FIG. 12(b) shows a case where there is an emergency vehicle, and therefore a case where the sound source level of the emergency vehicle is equal to or higher than the threshold value, the emergency vehicle is on the right side, is far away, and the sound source level is small. In this case, a narrow band is superimposed on the right side of the image. FIG. 12(c) shows a case where there is an emergency vehicle, and therefore a case where the sound source level of the emergency vehicle is above the threshold value, and a case where the emergency vehicle is approaching on the right side and the sound source level is high. In this case, a wide band is superimposed on the right side of the video. In this case, the color of the band may be changed from a normal color, such as yellow-green, to a color indicating an emergency, such as red.

As explained above, in the remote control system 10 shown in FIG. This reduces the burden placed on people (such as fatigue and intoxication).

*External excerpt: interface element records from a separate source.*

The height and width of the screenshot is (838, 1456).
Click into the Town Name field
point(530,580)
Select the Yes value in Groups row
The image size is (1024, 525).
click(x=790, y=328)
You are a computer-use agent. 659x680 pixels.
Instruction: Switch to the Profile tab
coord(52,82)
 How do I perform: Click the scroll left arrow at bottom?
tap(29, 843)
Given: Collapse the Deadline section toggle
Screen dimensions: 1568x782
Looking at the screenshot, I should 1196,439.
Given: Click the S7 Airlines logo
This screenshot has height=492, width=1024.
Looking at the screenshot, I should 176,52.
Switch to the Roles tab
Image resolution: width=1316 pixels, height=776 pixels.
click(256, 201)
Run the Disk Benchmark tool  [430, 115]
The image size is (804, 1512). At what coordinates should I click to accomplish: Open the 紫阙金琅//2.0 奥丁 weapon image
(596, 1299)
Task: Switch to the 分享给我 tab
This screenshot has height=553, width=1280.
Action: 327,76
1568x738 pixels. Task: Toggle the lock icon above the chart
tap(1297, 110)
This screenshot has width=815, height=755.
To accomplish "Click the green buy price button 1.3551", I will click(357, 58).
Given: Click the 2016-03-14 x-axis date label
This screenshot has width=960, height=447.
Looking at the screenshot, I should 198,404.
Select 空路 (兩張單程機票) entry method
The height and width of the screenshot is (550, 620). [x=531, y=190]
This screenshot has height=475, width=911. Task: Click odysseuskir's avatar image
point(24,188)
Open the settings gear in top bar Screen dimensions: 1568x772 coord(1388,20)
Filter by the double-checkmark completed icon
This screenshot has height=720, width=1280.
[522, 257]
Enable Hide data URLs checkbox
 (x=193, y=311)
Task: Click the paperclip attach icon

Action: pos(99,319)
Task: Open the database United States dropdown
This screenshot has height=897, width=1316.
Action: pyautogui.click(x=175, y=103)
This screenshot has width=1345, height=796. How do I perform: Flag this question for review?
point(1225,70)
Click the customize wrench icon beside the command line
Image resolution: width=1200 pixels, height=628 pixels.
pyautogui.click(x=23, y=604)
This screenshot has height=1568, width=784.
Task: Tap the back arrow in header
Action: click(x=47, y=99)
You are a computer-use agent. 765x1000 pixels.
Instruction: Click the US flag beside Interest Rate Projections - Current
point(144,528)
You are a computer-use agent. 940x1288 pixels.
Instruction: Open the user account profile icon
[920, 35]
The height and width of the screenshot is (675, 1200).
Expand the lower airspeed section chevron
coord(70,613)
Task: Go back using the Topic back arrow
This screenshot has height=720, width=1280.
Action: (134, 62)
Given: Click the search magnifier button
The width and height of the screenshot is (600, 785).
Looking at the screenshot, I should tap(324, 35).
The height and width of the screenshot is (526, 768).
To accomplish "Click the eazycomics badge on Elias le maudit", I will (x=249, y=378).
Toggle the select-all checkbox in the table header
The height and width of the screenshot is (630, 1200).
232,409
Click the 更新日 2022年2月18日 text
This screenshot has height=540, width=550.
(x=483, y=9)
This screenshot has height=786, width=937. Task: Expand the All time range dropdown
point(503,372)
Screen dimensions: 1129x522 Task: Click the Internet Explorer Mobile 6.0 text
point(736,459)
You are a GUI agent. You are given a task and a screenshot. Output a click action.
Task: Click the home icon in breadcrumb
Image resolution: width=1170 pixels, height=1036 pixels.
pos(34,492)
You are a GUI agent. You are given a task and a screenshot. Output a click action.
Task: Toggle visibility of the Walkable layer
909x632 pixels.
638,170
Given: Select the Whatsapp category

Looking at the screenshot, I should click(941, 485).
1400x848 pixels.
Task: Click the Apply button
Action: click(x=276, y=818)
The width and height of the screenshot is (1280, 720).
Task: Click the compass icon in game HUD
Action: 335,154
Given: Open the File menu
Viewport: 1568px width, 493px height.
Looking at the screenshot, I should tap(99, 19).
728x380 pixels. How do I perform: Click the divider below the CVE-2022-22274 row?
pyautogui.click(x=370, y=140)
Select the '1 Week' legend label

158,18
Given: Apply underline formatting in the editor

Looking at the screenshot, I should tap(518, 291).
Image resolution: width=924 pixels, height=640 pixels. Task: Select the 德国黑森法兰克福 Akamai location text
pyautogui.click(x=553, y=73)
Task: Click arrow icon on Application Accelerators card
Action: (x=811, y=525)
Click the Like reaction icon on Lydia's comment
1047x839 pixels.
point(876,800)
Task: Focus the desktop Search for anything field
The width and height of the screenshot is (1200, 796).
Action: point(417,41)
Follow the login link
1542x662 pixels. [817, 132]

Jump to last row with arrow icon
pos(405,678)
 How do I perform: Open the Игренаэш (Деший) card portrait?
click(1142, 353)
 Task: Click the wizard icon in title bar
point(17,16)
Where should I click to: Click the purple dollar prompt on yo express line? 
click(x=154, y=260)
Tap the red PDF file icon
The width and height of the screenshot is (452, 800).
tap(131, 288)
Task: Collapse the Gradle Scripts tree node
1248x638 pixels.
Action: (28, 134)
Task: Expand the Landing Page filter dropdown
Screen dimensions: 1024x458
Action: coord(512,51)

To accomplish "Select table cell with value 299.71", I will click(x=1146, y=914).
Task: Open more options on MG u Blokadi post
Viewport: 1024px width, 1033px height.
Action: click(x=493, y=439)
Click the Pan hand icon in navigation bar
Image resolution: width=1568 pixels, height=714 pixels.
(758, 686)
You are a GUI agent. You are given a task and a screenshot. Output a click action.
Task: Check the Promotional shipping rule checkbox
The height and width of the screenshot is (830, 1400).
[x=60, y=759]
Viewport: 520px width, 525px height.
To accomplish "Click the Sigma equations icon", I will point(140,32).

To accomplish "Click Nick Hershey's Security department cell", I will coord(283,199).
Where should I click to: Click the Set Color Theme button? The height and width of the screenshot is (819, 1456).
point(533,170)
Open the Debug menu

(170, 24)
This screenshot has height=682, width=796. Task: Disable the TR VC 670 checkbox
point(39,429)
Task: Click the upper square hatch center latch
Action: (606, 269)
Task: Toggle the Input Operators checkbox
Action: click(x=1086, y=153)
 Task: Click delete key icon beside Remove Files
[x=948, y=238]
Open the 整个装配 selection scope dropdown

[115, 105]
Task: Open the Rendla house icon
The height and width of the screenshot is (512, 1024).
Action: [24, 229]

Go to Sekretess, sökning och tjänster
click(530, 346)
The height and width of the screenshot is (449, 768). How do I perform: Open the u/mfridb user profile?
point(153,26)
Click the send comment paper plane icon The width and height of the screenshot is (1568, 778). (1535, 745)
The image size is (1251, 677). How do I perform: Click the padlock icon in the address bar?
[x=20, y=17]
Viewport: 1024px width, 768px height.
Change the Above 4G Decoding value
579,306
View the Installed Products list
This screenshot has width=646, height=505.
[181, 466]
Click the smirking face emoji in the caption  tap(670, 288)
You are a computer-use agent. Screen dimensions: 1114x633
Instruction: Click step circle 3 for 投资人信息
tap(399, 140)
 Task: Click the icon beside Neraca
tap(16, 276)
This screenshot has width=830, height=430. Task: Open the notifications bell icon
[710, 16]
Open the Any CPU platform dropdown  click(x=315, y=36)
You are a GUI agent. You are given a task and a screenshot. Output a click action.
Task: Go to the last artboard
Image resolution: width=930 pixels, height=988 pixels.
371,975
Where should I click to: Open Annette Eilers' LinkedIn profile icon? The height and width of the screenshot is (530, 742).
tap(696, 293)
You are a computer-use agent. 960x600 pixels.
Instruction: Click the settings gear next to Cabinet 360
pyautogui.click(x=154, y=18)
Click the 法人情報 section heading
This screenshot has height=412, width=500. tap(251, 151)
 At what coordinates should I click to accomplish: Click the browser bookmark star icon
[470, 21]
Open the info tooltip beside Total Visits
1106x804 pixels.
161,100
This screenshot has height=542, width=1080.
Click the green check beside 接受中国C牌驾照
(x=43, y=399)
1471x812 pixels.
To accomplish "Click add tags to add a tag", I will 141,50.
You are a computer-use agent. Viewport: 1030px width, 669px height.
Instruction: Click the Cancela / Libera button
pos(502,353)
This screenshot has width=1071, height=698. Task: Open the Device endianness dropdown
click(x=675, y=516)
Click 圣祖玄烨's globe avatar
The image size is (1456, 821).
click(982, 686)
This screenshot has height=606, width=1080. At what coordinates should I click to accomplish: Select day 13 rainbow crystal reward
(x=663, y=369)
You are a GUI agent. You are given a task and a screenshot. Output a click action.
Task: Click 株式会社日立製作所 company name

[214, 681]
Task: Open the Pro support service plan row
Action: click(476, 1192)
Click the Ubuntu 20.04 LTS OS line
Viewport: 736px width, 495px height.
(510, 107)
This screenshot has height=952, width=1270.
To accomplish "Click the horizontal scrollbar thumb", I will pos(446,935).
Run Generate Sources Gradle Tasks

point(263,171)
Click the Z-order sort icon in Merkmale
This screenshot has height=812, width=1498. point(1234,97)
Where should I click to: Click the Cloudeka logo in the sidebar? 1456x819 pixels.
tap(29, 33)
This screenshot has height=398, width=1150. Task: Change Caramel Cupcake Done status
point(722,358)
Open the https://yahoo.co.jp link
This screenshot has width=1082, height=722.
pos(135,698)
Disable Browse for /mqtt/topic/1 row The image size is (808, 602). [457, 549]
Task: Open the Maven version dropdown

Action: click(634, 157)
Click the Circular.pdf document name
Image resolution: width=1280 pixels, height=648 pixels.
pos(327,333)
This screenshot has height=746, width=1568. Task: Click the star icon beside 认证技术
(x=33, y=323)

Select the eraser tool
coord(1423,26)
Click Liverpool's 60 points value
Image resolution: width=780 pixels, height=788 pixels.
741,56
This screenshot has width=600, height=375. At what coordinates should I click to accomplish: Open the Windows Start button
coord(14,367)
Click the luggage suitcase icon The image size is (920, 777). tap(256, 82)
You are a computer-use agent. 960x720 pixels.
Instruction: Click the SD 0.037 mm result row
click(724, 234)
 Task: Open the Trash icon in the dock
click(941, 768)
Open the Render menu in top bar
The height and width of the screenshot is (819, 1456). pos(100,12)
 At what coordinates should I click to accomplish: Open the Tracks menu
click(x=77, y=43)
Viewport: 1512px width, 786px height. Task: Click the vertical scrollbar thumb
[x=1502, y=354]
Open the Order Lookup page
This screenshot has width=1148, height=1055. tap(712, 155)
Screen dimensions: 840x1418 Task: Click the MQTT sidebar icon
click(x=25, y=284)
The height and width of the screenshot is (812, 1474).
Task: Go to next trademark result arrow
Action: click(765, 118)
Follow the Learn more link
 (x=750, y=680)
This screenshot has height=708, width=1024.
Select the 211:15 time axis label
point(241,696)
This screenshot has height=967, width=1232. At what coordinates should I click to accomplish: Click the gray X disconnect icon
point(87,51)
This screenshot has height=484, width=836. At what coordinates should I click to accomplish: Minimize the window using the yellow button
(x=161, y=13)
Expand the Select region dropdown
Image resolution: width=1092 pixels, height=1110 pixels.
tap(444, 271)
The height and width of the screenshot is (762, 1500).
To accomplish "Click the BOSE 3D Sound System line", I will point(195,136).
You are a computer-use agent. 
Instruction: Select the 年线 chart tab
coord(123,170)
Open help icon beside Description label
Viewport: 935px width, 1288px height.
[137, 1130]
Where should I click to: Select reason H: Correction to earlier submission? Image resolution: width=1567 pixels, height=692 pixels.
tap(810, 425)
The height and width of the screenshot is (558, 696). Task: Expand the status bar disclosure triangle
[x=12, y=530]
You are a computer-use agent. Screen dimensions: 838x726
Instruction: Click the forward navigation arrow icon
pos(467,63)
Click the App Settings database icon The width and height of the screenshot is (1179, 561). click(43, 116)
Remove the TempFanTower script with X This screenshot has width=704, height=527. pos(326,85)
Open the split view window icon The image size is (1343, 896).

In addition, since the presentation is based on information corresponding to burden components, the user (remote operator) can check the burden components removed from the presentation signal, such as vibrations and tilts originally included in images, noise originally included in audio, etc. etc. can be easily recognized. This allows the user (remote operator) to perform remote control effectively.

<2. Modified example>
Although preferred embodiments of the present disclosure have been described in detail with reference to the accompanying drawings, the technical scope of the present disclosure is not limited to such examples. It is clear that a person with ordinary knowledge in the technical field of the present disclosure can come up with various changes or modifications within the scope of the technical idea described in the claims. It is understood that these also naturally fall within the technical scope of the present disclosure.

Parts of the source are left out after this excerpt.